白クマ
日医白クマ通信 No.1206
2009年11月26日(木)


定例記者会見
「事業税の非課税措置等の見直しの方針に反論」
―今村聡常任理事

定例記者会見


 今村聡常任理事は、11月25日の定例記者会見で、政府の税制調査会が検討している医療機関の事業税の非課税措置等の見直しに反対する考えを示した。

 政府の税制調査会では現在、2010年度の税制改正について議論が行われているが、社会保険診療報酬に対する事業税の非課税措置や医療法人の自由診療分に対する事業税の軽減税率を見直す方針であると言われている。

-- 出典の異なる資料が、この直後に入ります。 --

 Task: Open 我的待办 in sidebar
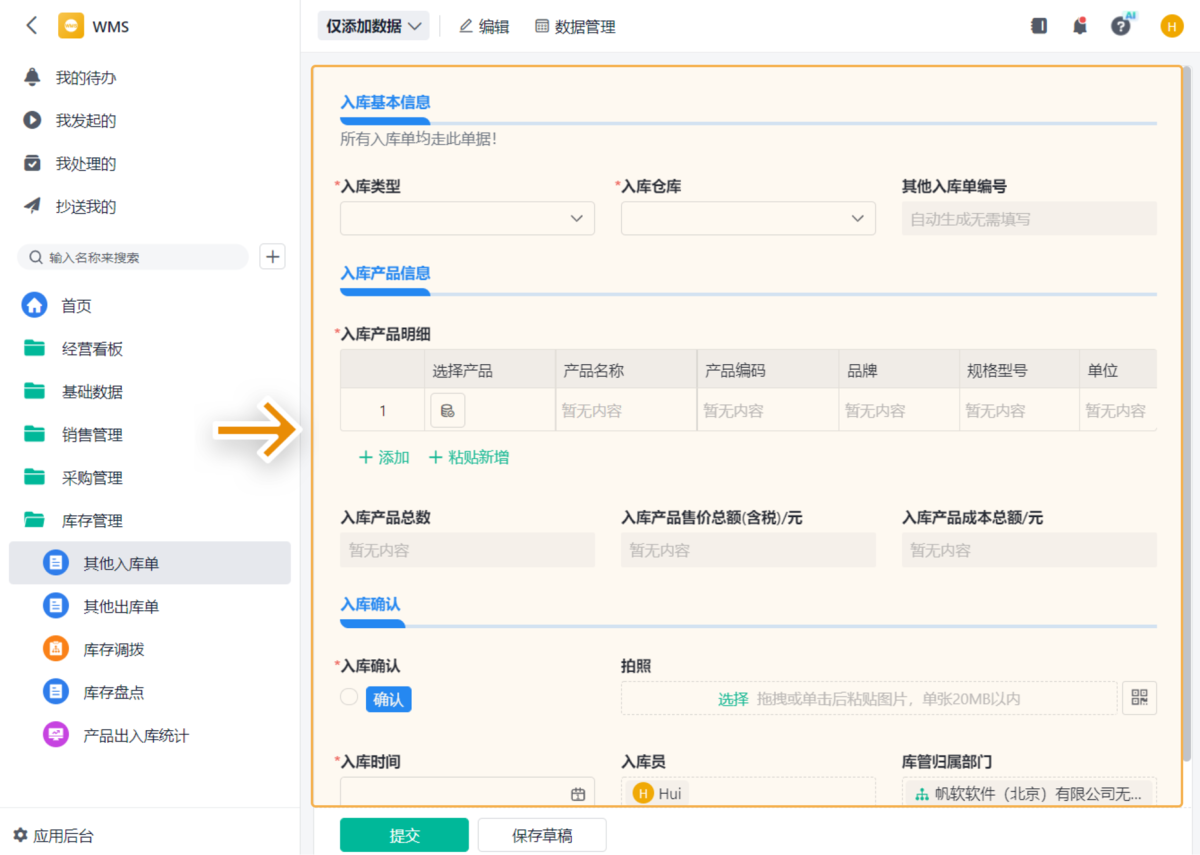(x=86, y=78)
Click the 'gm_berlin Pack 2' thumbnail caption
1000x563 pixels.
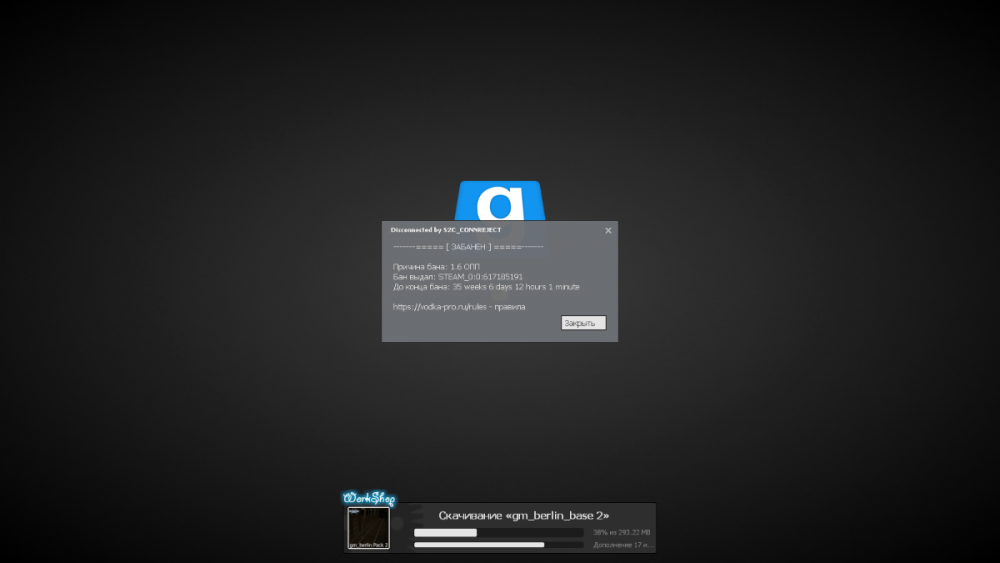click(368, 545)
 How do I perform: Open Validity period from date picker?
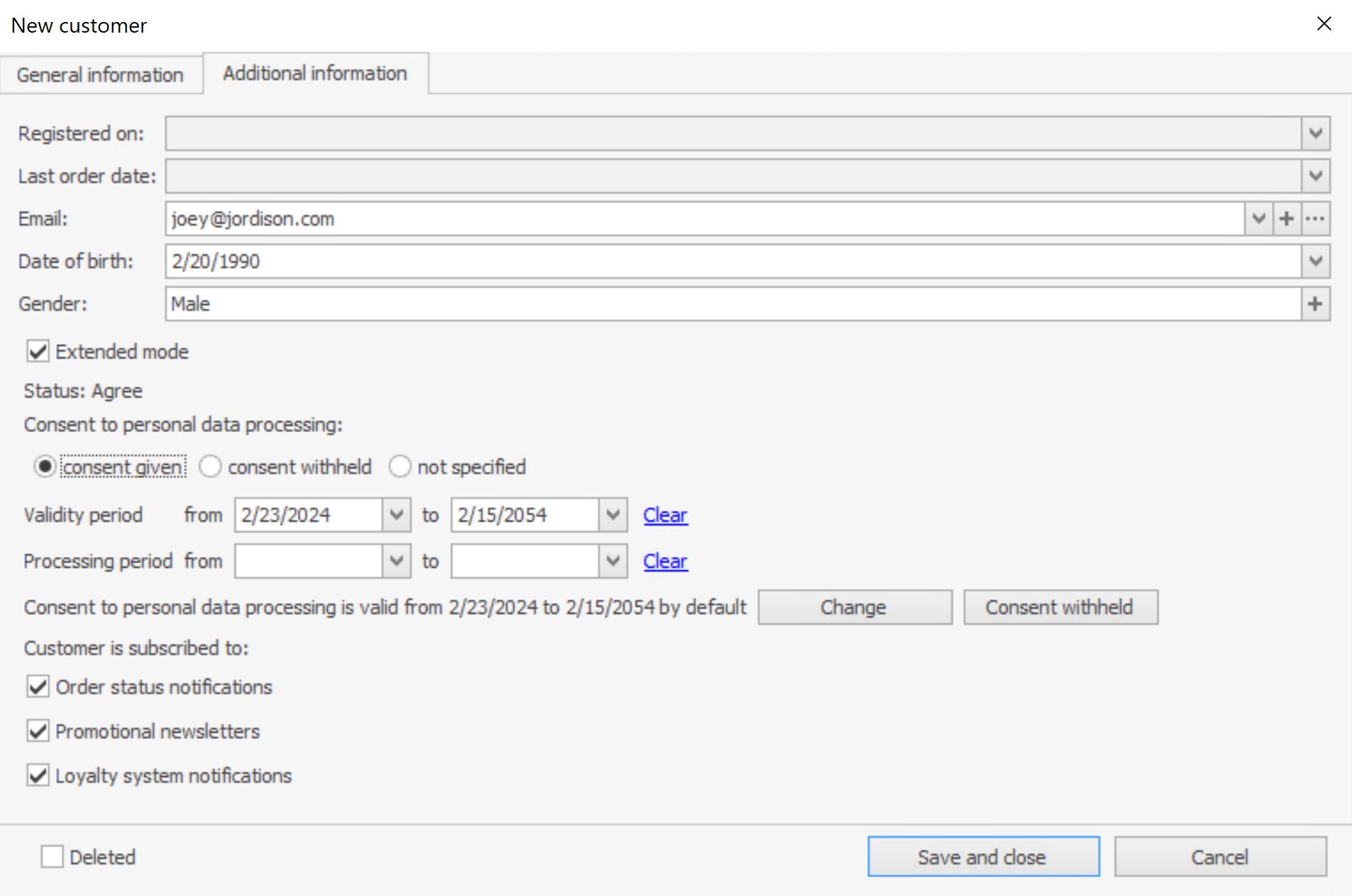(396, 515)
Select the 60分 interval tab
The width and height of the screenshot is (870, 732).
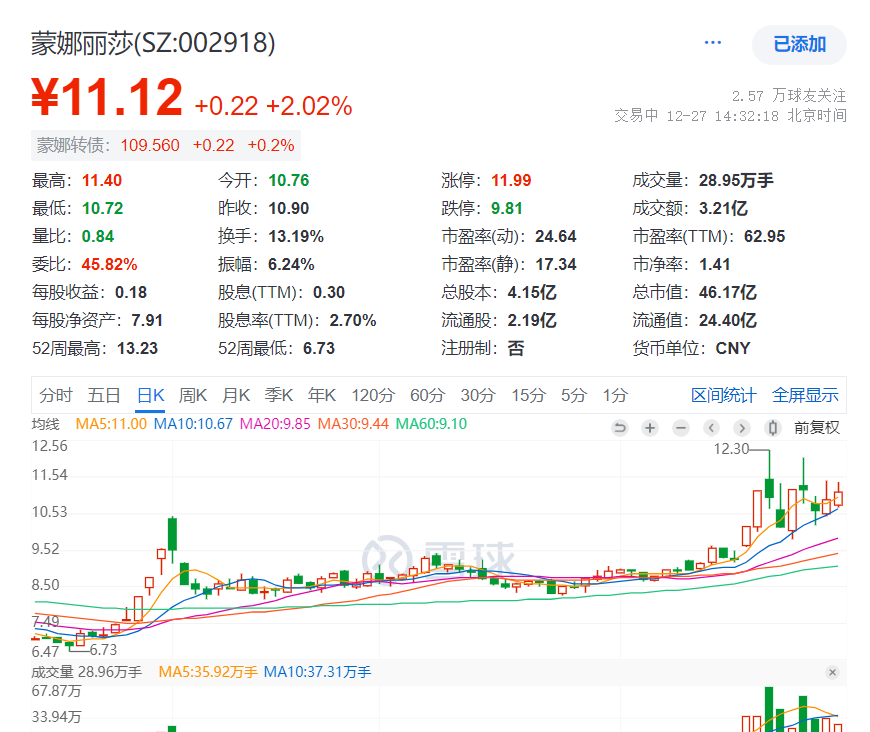tap(427, 395)

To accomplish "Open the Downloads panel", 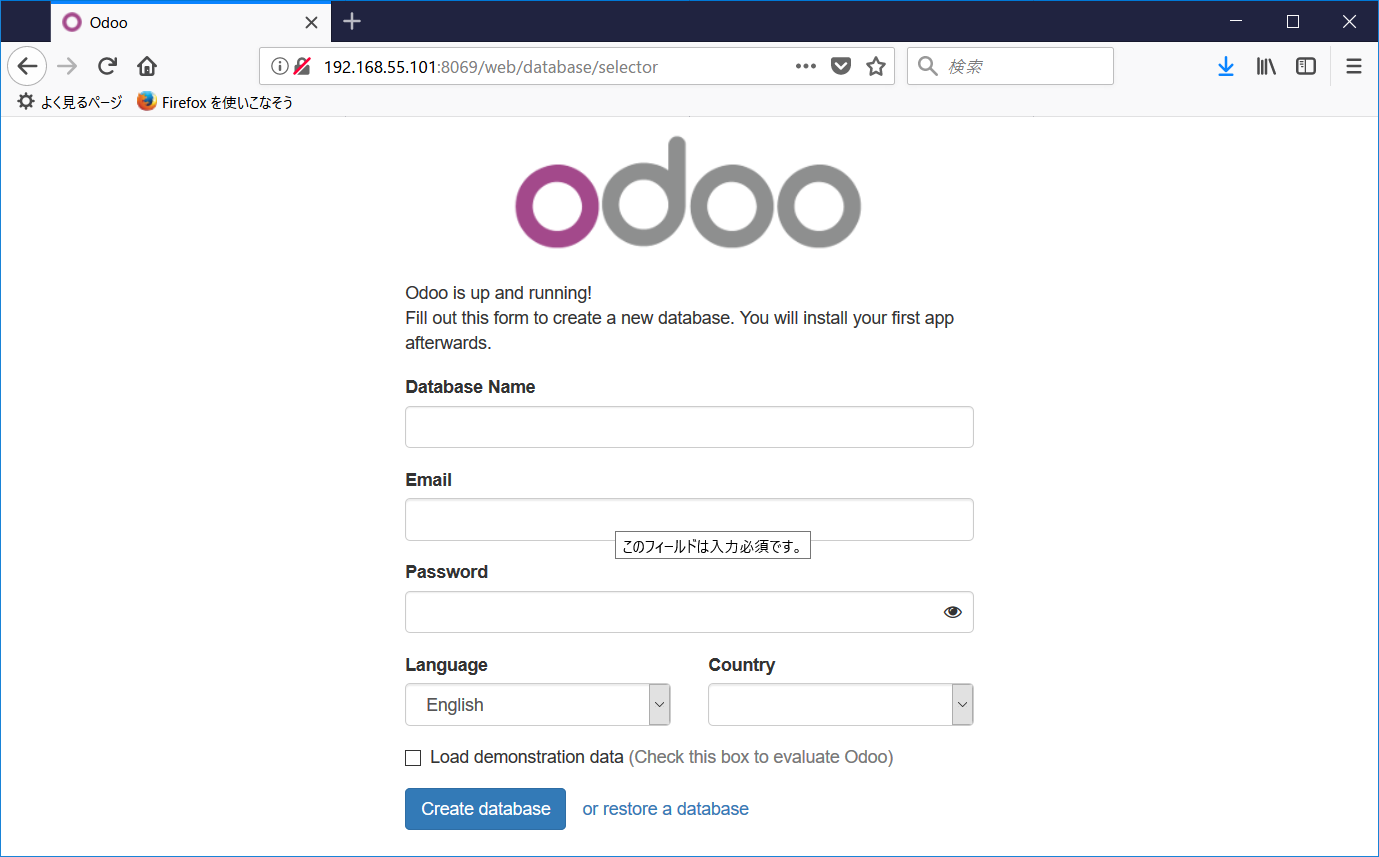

 当日の会見で、同常任理事は、まず、1医療機関当たりの増税額を、「TKC 医業経営指標(平成20年度指標版)」を用いて試算した結果を、社会保険診療の非課税が廃止された場合(個人の診療所で118.3万円、法人の診療所で40.1万円、法人の一般病院で288.9万円の増税)と、社会保険診療の非課税に加えて、医療法人の社会保険診療以外の軽減税率も廃止された場合(個人の診療所で 118.3万円、法人の診療所で43.2万円、法人の一般病院で418.2万円の増税)に分けて説明。「これはあくまでも平均値であるが、医療機関にはかなりの影響となる」として、その見直しに懸念を表明した。

 また、医療機関の事業税の非課税措置が優遇税制と言われることに対しては、 (1)国民皆保険制度を支えている社会保険診療は公共性・非営利性の極めて高い事業であること、(2)社会保険診療報酬は、極めて低廉で事業税非課税を前提とした公定価格であり、仮に利益が出たとしても配当はされずに内部留保され、医業の再生産のために使用されること―を挙げて反論。さらに、医師は行政が行うべき公共性の高いサービスを代行しているほか、60以上の行政サービスに参加協力し、地域住民活動を支えているとし、事業税にいきなり課税されることになれば、これらの活動も出来なくなるとした。

 最後に、同常任理事は、地域医療をいかに確保するかということが地方自治体にとっての大きな課題となっているなかで、医療機関の事業税に課税するということは、方向性としては、まったく逆行しており、理解できないと指摘。また、今回の見直しは、事業税を課税されることがない公的病院と民間病院の格差をさらに広げることにもなるとして、その見直しに強く反対していくことを表明した。